Exercise instructions:
An unchanged copy of every record below, without pictures, is the goal.
(Extracted information)
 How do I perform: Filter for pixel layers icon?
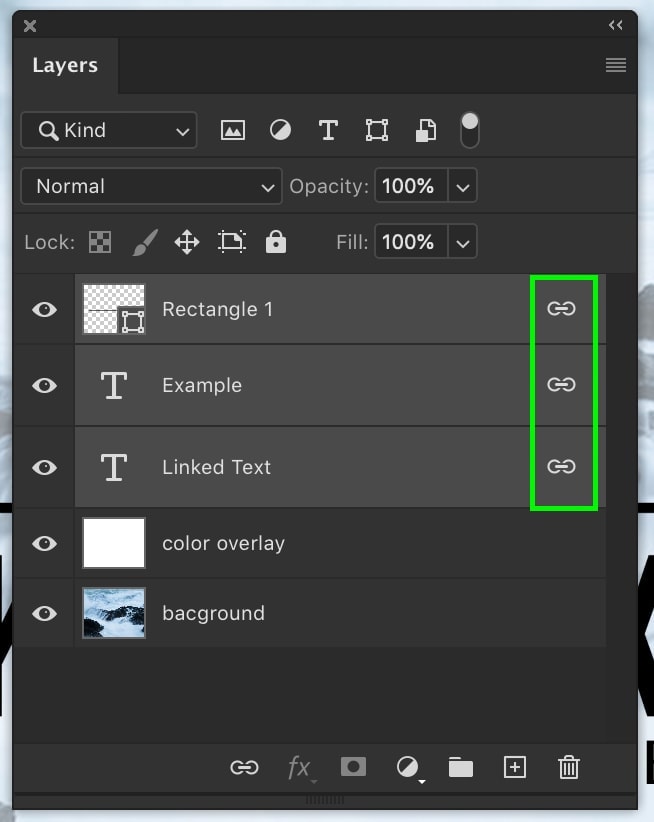point(233,130)
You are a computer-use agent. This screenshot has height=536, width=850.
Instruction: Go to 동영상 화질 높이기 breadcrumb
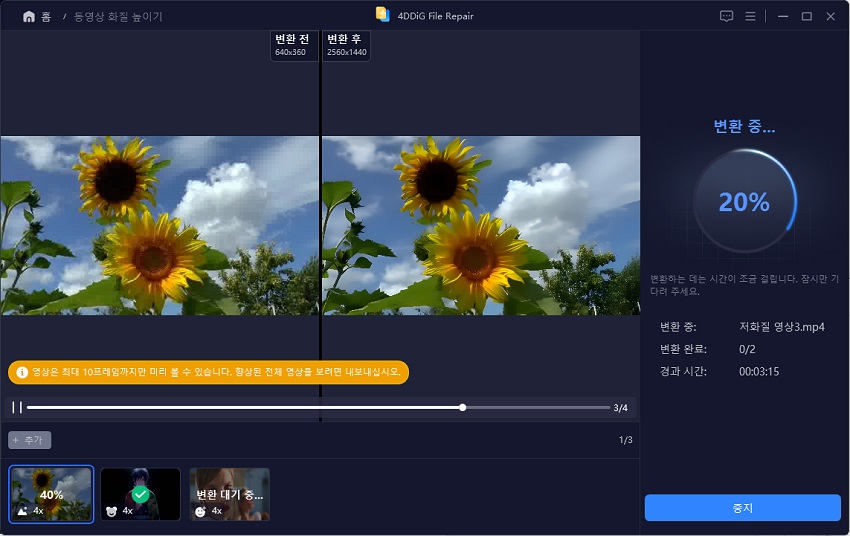coord(117,17)
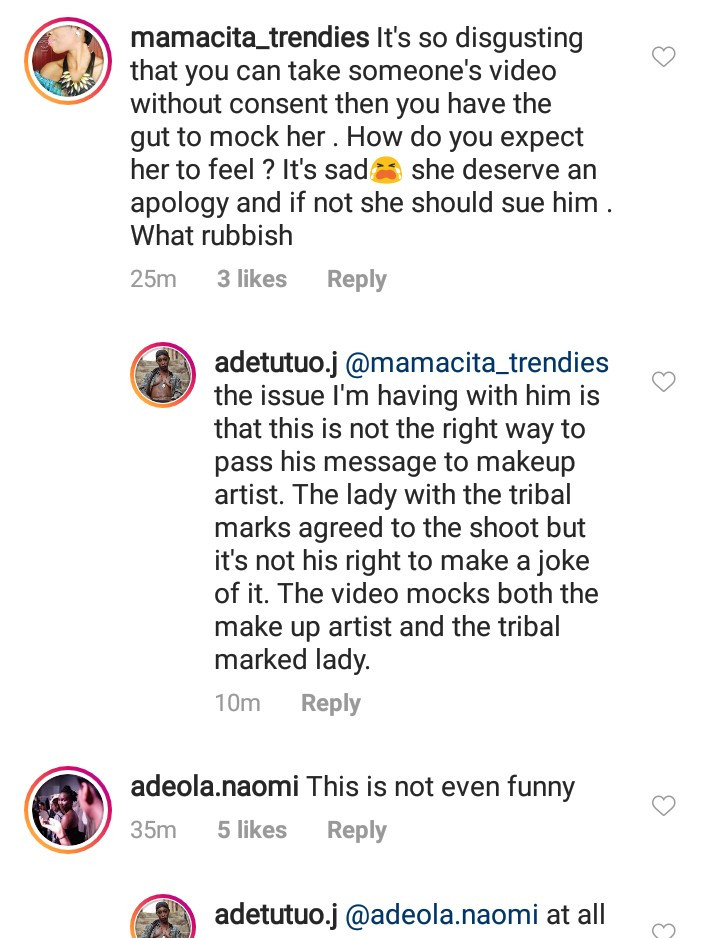This screenshot has height=938, width=720.
Task: Open mamacita_trendies profile picture
Action: point(68,60)
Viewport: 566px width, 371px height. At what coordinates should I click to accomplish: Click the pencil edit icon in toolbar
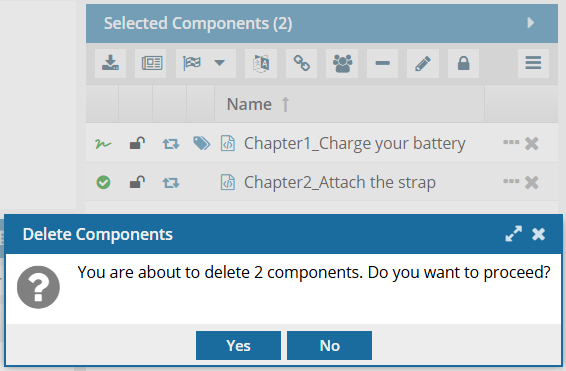(423, 64)
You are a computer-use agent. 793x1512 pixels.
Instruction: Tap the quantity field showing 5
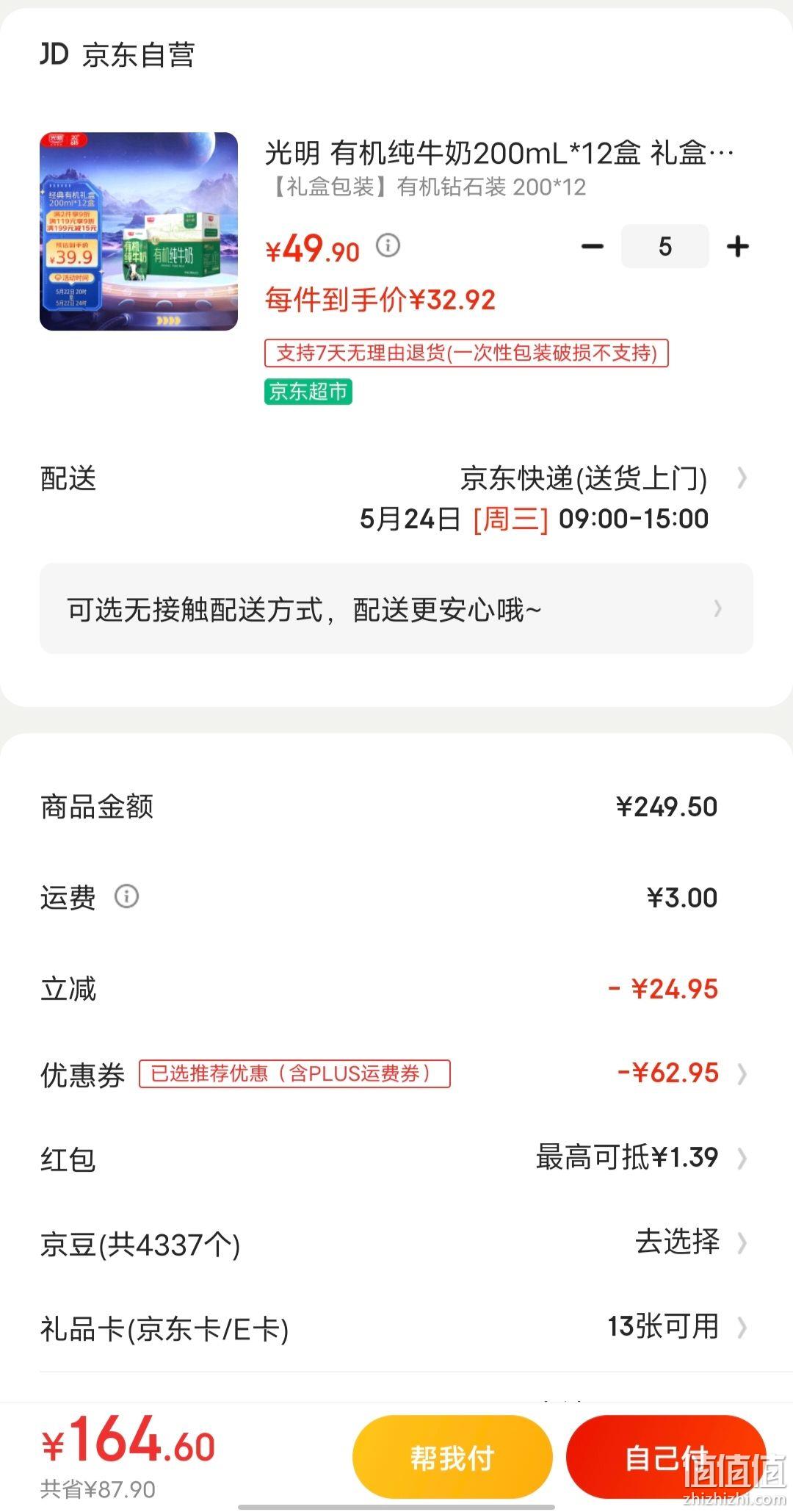coord(665,246)
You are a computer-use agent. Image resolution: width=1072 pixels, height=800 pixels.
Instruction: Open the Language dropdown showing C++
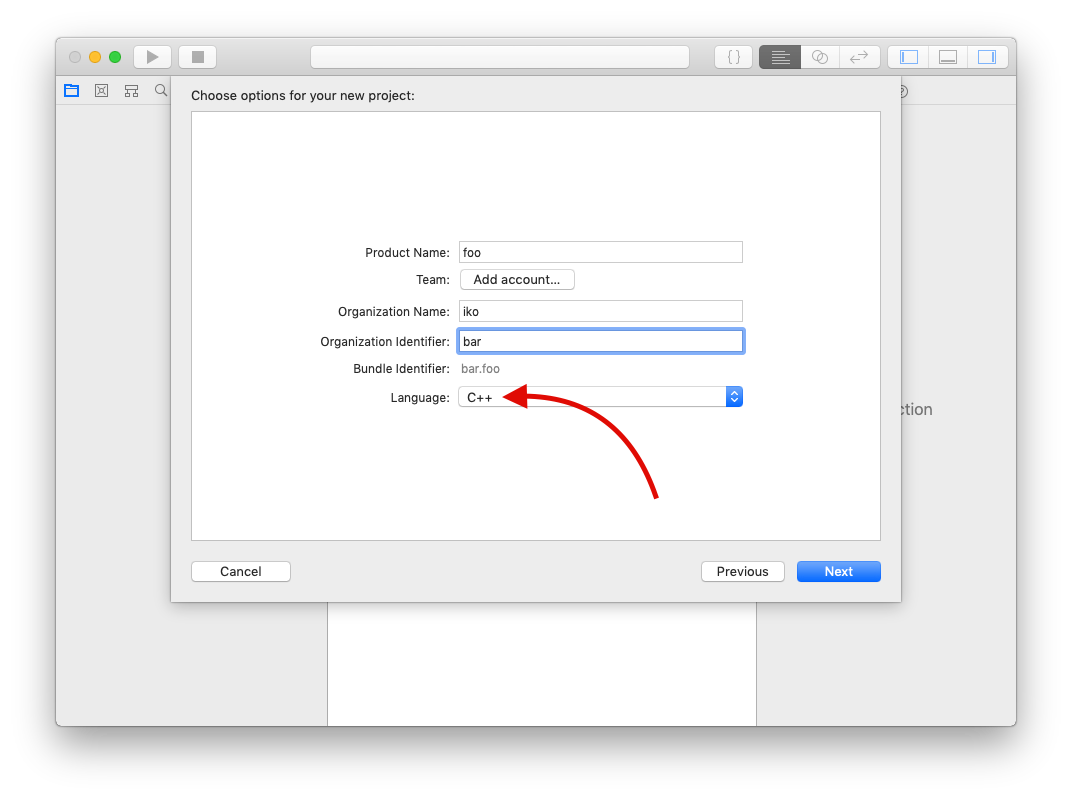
(End Extracted information)
Reply:
 How do I perform: Filter for pixel layers icon?
point(233,130)
You are a computer-use agent. This screenshot has height=536, width=850.
Instruction: Go to 동영상 화질 높이기 breadcrumb
coord(117,17)
This screenshot has height=938, width=720.
Task: Open mamacita_trendies profile picture
Action: point(68,60)
Viewport: 566px width, 371px height. At what coordinates should I click to accomplish: Click the pencil edit icon in toolbar
(423, 64)
You are a computer-use agent. 793x1512 pixels.
Instruction: Tap the quantity field showing 5
coord(665,246)
You are a computer-use agent. Image resolution: width=1072 pixels, height=800 pixels.
Instruction: Open the Language dropdown showing C++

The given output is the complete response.